■ TASK PROMPT ■
Beginning with the line that contains "Maximize the window with the green button", copy each subsequent line of the data below through the last one, including both ends but not the pictures.

[Screenshot grounding data]
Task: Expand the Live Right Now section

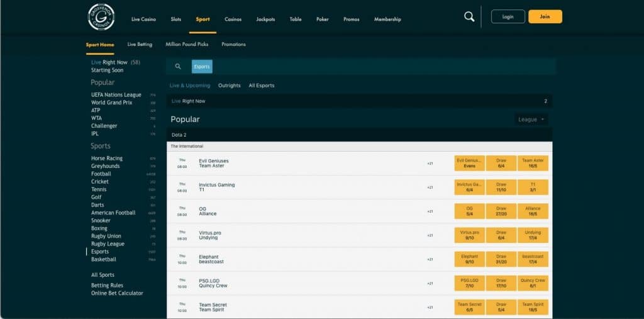Action: pos(359,101)
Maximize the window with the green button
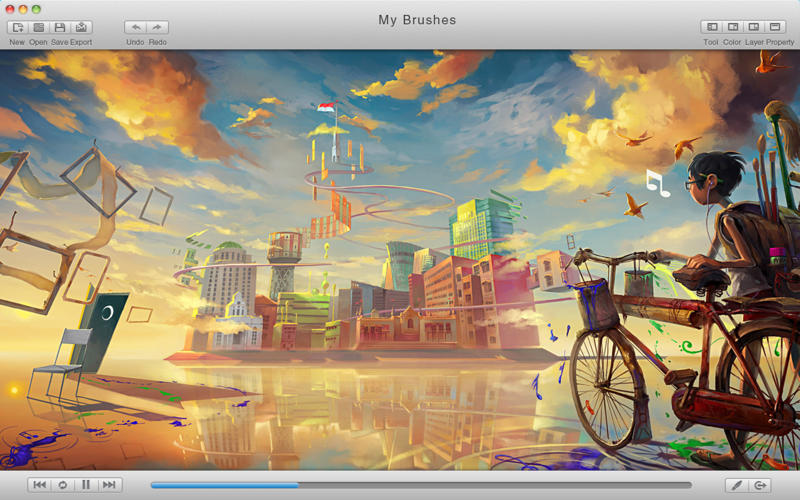The height and width of the screenshot is (500, 800). pos(36,9)
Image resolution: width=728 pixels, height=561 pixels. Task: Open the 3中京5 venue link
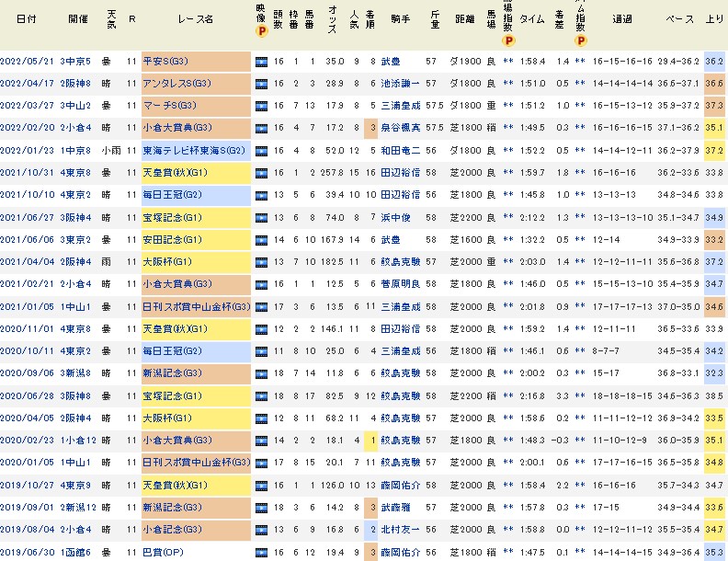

■ YOUR RESPONSE ■
Maximize the window with the green button
The height and width of the screenshot is (500, 800). pos(36,9)
Image resolution: width=728 pixels, height=561 pixels. Task: Open the 3中京5 venue link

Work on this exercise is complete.